=== Passage to read ===

MD simulations show that K+ has stronger affinity to water vs acetate while the reverse is true for Zn2+. Even in dilute conditions (n = 50), simulations suggest Zn2+ is already partially coordinated by acetate while K+ is fully coordinated by water (Fig. 2(c)). Starting from intermediate concentrations (n = 10), Zn2+ becomes mainly coordinated by acetate while K+ remains coordinated mostly by water molecules (Fig. 2(c) and Fig. S4, ESI). Upon further increase in concentration (n ≤ 5) the electrolyte enters the WIS regime and K+ starts to be partially coordinated by acetate (Fig. 2(c)). Changes in electrolyte structure at the nanoscale are reflected in the X-ray scattering data S(q). As concentration increases, a progressive increase in the intensity of the low-q peak (0.3 Å−1 < q < 1.5 Å−1), as well as its shift towards larger q values, is observed (Fig. 2(d)).43 This peak can be attributed to the nanoscale compositional segregation.34 It is important to note that experimental and MD-calculated structure factors, S(q), are in good agreement with each other (Fig. S5–S7, ESI), indicating sufficient accuracy of the MD predictions.

We also observe that the increase in concentration results in a disruption of the hydrogen bonding network and decreases the prevalence of “free” water.17O NMR shows increased interaction of the water molecules with cations in WIS regime (n = 2) as can be seen from the peak shift by 4 ppm compared to pure water (Fig. 2(e)).33 Moreover, MD simulations indicate formation of the water-rich and water-deficient domain at n < 10 (Fig. 2(f) and Fig. S8a–c, ESI).

Zn2+ solvation environment

The coordination environment of Zn2+ was studied using XAS (Fig. 3(a)). X-ray absorption near-edge structure (XANES) of Zn2+ shows a gradual decrease in the edge energy with increasing concentration (Fig. 3(b)). We speculate that this can be explained by the increased electron density on Zn2+ when water molecules are displaced by acetate anions in the solvation shell (acetate anion has a higher Lewis basicity than water30,44,45). This explanation also agrees with the 13C NMR results (discussed above, Fig. 2(b)) and MD-generated RDF (Fig. 2(c) and Fig. S4, ESI) where the acetate interactions with cations and RDF peak for Zn–OOAc relative to Zn–OW increase with concentration.
image file: d3ee00205e-f3.tif
Fig. 3 XAS results analysis for the electrolytes Zn0.2K0.8OAc1.2nH2O as a function of n. (a) Normalized XAS spectra. (b) Normalized XANES region and edge energy (inset) °E. (c) EXAFS changes in radial space (d) EXAFS changes in k space. (e) Zn2+ coordination environment extracted from EXAFS fittings. Y axis shows the fraction, x, of Zn2+ coordinated by water ([Zn(H2O)6]2+) and (1 − x) of Zn coordinated by acetate ([Zn(OAc)4]2−). (f) Zn2+ coordination number as calculated from MD vs. values obtained from linear combination fitting of the EAXFS.

=== Given data ===

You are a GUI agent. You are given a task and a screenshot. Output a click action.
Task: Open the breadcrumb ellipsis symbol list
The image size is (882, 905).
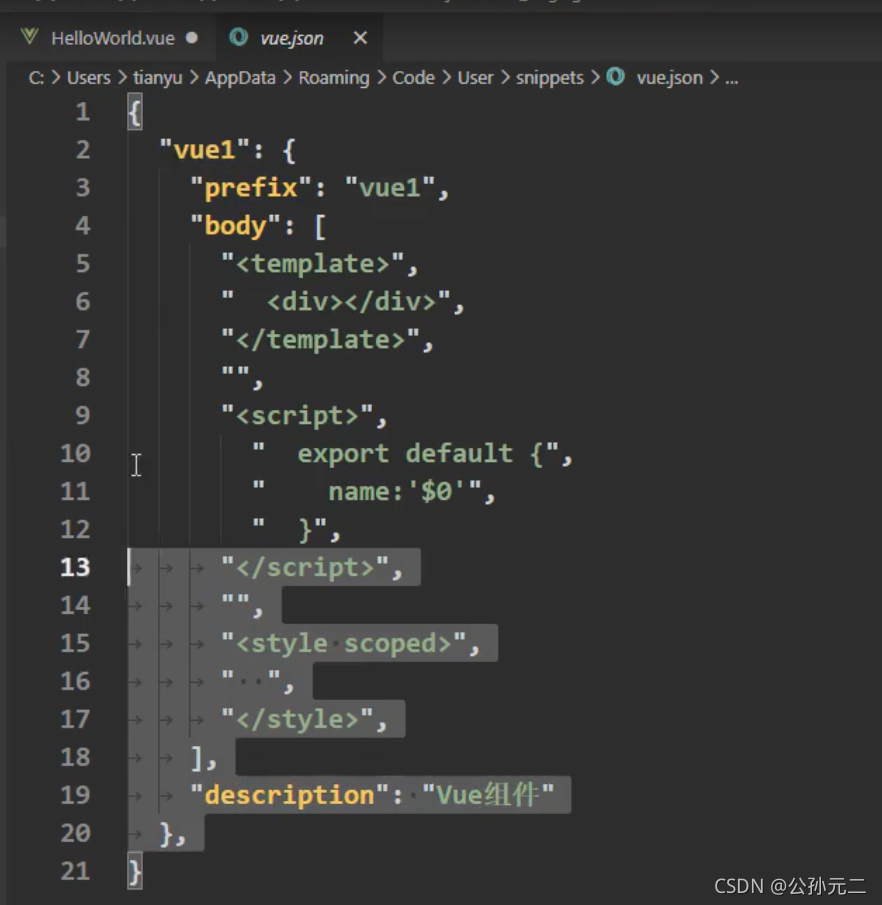click(x=731, y=77)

===

- Objectives
a) Could you replace "speculate" with "propose" in the stretch of the electrolyte passage from "The coordination environment" through "increase with concentration." and write out that stretch?
b) How would you say this sentence from the electrolyte passage in Spanish: "Changes in electrolyte structure at the nanoscale are reflected in the X-ray scattering data S(q)."
The listing was drawn from a different source than the electrolyte passage.

- Results of the exercise
a)
The coordination environment of Zn2+ was studied using XAS (Fig. 3(a)). X-ray absorption near-edge structure (XANES) of Zn2+ shows a gradual decrease in the edge energy with increasing concentration (Fig. 3(b)). We propose that this can be explained by the increased electron density on Zn2+ when water molecules are displaced by acetate anions in the solvation shell (acetate anion has a higher Lewis basicity than water30,44,45). This explanation also agrees with the 13C NMR results (discussed above, Fig. 2(b)) and MD-generated RDF (Fig. 2(c) and Fig. S4, ESI) where the acetate interactions with cations and RDF peak for Zn–OOAc relative to Zn–OW increase with concentration.

b) Los cambios en la estructura del electrolito a escala nanométrica se reflejan en los datos de dispersión de rayos X S(q).